Basic Health Plan Discussion Focused on Policy Paper by December

House Bill 2934 has been downsized from a directive to the federal government to a work group discussion that will flesh out the policy and further inform the debate for the Legislature in 2016. Advocates say the move will not delay the potential implementation of a health plan for immigrants and working-class Oregonians in 2017.
April 17, 2015

The state took a baby step towards implementing a Basic Health Plan, which would provide healthcare for thousands of legal immigrants left uninsured by Obamacare and tens of thousands of low-income people who currently qualify for subsidized health insurance on the exchange.

The House Health Committee passed HB 2934 on Monday by a 7-1 vote with just Rep. Knute Buehler, R-Bend, opposed. The bill heads for the House floor next week.

The bill is pared back from its original version, which tasked the Oregon Health Authority with submitting a blueprint to the Centers for Medicare and Medicaid regarding the state’s plans to implement the new health program, which would cover people up to 200 percent of the federal poverty line who are not already receiving care through Medicaid or the Children’s Health Insurance Program, as well as women who receive Medicaid because they’re pregnant.

The modified HB 2934 directs the Oregon Health Authority to call together stakeholders, including legislators, consumer and low-income advocates, healthcare providers and health insurers, and tasks them with shaping policy around the potential new health plan and reporting back to the interim health committees in December.

The downsized bill disappointed Rep. Alissa Keny-Guyer, D-Portland, who was ready to move forward with funding for a more detailed plan as intended, but Rep. Mitch Greenlick, D-Portland, said he was satisfied with the modified bill: “The hope is this process will get us answers to the questions we have in policy decisions.”

John Mullin of the Oregon Law Center, which advocates for low-income residents, told The Lund Report that he supported the amended version because it can be passed without a special budget appropriation and discussion between the state agency and the federal government would not likely be completed by the February 2016 legislative session. He said it would not delay Oregon adopting a Basic Health Plan.

A Basic Health Plan would likely be administered through an expansion of the scope of the coordinated care organizations that now serve Medicaid members on the Oregon Health Plan. The program would largely funded by transferring the money now given to insurance companies to subsidize private insurance, while providing richer coverage than what’s available on the exchange.

The plan would exclude eligible people from the exchange, drawing opposition from the Oregon Association of Health Underwriters, which represents insurance agents, who earn a commission when they assist consumers who purchase subsidized private insurance policies on the federal exchange.

Estimates from an Urban Institute and Wakely Consulting study estimated the state’s cost at  $25 million a year, although much of that could be made up through small premiums charged to consumers, or possibly money from the hospital provider tax.
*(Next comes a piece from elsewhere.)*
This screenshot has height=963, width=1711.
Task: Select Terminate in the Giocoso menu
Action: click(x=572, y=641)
The discussions generated by the work group could flesh out the policy around a Basic Health Plan and offer the Legislature a bill to consider in 2016, with the program getting underway on Jan. 1, 2017, said Joseph Santos-Lyons, the executive director of the Asian Pacific American Network of Oregon.

“We have been working for many years to get all of our community covered,” Santos-Lyons said. “We’ll have the information we need to implement a full basic health plan program.”

Justice for Islanders

Santos-Lyons represents a particularly aggrieved group of Oregonians -- islanders from the South Pacific, whose native countries have treaties with the United States giving them free immigration to the U.S. The treaties are a result of heavy U.S. military involvement and occupation during World War II, followed by the use of some islands as atomic testing sites.
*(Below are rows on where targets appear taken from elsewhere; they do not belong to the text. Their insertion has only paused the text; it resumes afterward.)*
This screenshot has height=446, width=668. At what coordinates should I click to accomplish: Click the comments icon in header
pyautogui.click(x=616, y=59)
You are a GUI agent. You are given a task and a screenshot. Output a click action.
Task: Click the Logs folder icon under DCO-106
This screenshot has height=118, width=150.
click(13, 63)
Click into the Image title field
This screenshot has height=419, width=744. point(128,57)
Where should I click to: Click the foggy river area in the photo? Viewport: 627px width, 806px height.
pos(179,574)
Several islands, including Bikini Atoll, are among the most hazardous places on Earth, and no longer inhabitable. Oregon has the largest population of people from the affected islands in the United States, with several thousand living in the Salem area.
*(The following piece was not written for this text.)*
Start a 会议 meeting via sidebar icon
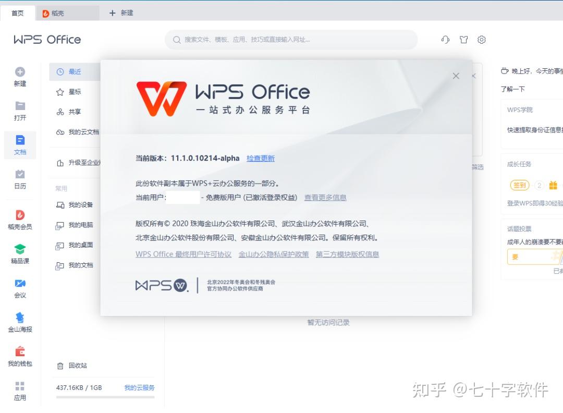This screenshot has width=563, height=413. [x=19, y=288]
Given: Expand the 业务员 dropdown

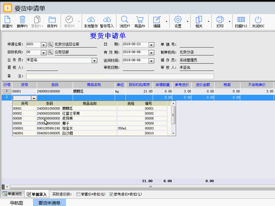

This group of people once qualified for Medicaid, but federal budget control acts passed in 1996 barred adult islanders from receiving ever receiving Medicaid. They are also restricted from the federal student loan program.

Santos-Lyons told The Lund Report that Rep. Brian Clem, D-Salem, was going to bat for this population with House Bill 2522. That bill, set for a vote in the House Health Committee on Friday, would create an Islander Health Coverage Assessment Gap Office at the Oregon Health Authority, but Clem is working to augment the bill with state funding to restore health benefits for islanders who would otherwise qualify for the Oregon Health Plan, which is capped at 138 percent of poverty. The Basic Health Plan would cover them to 200 percent of poverty, and could apply if funding is not found.

Editor's Note: The original article incorrectly stated the Medicaid eligiblity for natives of island nations that have signed the Compact of Free Association. Adults from these islands are never allowed to receive Medicaid with federal funding, but they could benefit from state funding or the Basic Health Plan.